Когда после первых девяти месяцев я уезжал из Нью-Йорка, мне нужно было сказать «до свиданья» всего двоим людям — такова цена собственной нелепой подозрительности и той корки льда, что покрывает там почти всех. Резкость — вот самое верное слово. Еще один разговор, поскольку больше ничего не сделаешь, а сабвей полон ослов. Я смотрел, как они катаются на коньках у Рокфеллер-центра или пугают паршой детей в зоосаде Центрального парка. Дети с картин Челищева[122] — мозги в стеклянных колпаках. Город лязгающих люков. Мы втащили в магазин старика, когда его швырнуло к нашим дверям таксомотором. Водитель, естественно, сказал, что этот «хер» перебегал дорогу на красный свет, а я сказал, что здесь нет светофора. В это время изо рта старика на металлическую книжную полку текли кровь и блевотина. Из носа и ушей тоже кровь. Скончался по дороге в книжный магазин, толпа смотрит. Я расстегнул ему куртку и увидел, что рубашка промокла. Он, должно быть, повернулся и встретил три тысячи фунтов грудью. Когда приехала полицейская «скорая», не нашлось ни одного свидетеля, хотя это уже было не важно. В баре на углу Сорок второй стрит и Восьмой авеню я отправил свой мозг спать.
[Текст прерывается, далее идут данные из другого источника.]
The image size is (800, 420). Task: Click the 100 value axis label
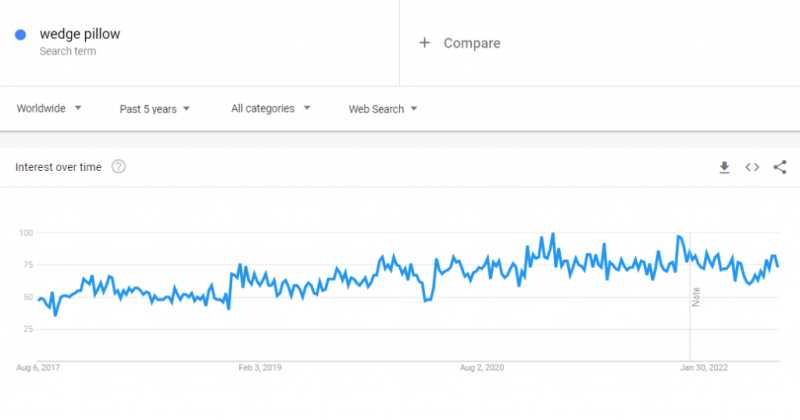[26, 233]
С Барбарой все было кончено. Две недели назад она уехала в Вест-Хэмптон с молодым брокером из Миссисипи. Она позвонила мне в магазин и спросила, нельзя ли ей вернуться, я очень любезно сказал «нет» и что сам позвоню ей, если когда-нибудь вернусь в город. Я звонил Лори три раза за последние несколько дней, прежде чем она согласилась со мной проститься. Мы пили кофе в ресторане «Белая башня» недалеко от Гудзон-стрит, потом заглянули в «Белый дом», где она попросила кока-колу, а я выпил полдюжины «Маргарит». Потом был очень напряженный и дорогой ужин, во время которого она чуть не плакала и едва прикоснулась к еде. Вещи у меня были собраны, и теперь я тратил деньги, отложенные на автобус. Мне придется добираться домой автостопом, а она не желает даже есть. На самом деле я доехал поездом до Филадельфии, там прошел через всю Броуд-стрит до бульвара Рузвельта, где простоял два часа, прежде чем меня согласились подвезти до главной дороги. Когда мы прощались, я сказал, что через пару месяцев приеду обратно и женюсь на ней. Меня часто пробивало на хеппи-энд, как напьюсь.